[Collected data]
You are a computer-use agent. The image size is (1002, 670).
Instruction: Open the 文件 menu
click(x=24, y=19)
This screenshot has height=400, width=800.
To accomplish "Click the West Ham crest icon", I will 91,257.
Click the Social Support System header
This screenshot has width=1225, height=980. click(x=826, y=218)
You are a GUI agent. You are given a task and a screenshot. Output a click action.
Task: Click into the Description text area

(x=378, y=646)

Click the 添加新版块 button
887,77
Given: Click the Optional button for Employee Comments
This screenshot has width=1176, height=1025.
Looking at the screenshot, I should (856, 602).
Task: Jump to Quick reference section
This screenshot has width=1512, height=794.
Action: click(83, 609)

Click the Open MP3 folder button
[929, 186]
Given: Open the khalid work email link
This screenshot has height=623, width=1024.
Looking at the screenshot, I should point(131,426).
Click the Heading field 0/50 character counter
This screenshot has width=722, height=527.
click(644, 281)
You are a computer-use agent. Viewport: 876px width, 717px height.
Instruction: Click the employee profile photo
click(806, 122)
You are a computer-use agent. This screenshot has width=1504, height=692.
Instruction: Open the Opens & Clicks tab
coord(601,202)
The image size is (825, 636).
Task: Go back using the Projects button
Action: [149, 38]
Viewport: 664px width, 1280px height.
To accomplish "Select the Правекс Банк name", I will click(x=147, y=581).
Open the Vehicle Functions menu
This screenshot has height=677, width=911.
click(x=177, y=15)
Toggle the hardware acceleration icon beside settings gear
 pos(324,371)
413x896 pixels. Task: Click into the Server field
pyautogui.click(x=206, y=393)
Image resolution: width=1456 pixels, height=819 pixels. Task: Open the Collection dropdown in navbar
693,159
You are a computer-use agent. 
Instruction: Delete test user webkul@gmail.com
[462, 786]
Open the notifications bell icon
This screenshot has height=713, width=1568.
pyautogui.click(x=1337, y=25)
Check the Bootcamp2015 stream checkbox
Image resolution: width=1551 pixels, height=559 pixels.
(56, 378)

• **Problem details**:
Please restate every record shown above, word for word.

• **Exercise output**:
You are a computer-use agent. The image size is (1002, 670).
Instruction: Open the 文件 menu
click(x=24, y=19)
This screenshot has height=400, width=800.
To accomplish "Click the West Ham crest icon", I will 91,257.
Click the Social Support System header
This screenshot has width=1225, height=980. click(x=826, y=218)
You are a GUI agent. You are given a task and a screenshot. Output a click action.
Task: Click into the Description text area

(x=378, y=646)

Click the 添加新版块 button
887,77
Given: Click the Optional button for Employee Comments
This screenshot has width=1176, height=1025.
Looking at the screenshot, I should (856, 602).
Task: Jump to Quick reference section
This screenshot has width=1512, height=794.
Action: click(83, 609)

Click the Open MP3 folder button
[929, 186]
Given: Open the khalid work email link
This screenshot has height=623, width=1024.
Looking at the screenshot, I should point(131,426).
Click the Heading field 0/50 character counter
This screenshot has width=722, height=527.
click(644, 281)
You are a computer-use agent. Viewport: 876px width, 717px height.
Instruction: Click the employee profile photo
click(806, 122)
You are a computer-use agent. This screenshot has width=1504, height=692.
Instruction: Open the Opens & Clicks tab
coord(601,202)
The image size is (825, 636).
Task: Go back using the Projects button
Action: [149, 38]
Viewport: 664px width, 1280px height.
To accomplish "Select the Правекс Банк name", I will click(x=147, y=581).
Open the Vehicle Functions menu
This screenshot has height=677, width=911.
click(x=177, y=15)
Toggle the hardware acceleration icon beside settings gear
 pos(324,371)
413x896 pixels. Task: Click into the Server field
pyautogui.click(x=206, y=393)
Image resolution: width=1456 pixels, height=819 pixels. Task: Open the Collection dropdown in navbar
693,159
You are a computer-use agent. 
Instruction: Delete test user webkul@gmail.com
[462, 786]
Open the notifications bell icon
This screenshot has height=713, width=1568.
pyautogui.click(x=1337, y=25)
Check the Bootcamp2015 stream checkbox
Image resolution: width=1551 pixels, height=559 pixels.
(56, 378)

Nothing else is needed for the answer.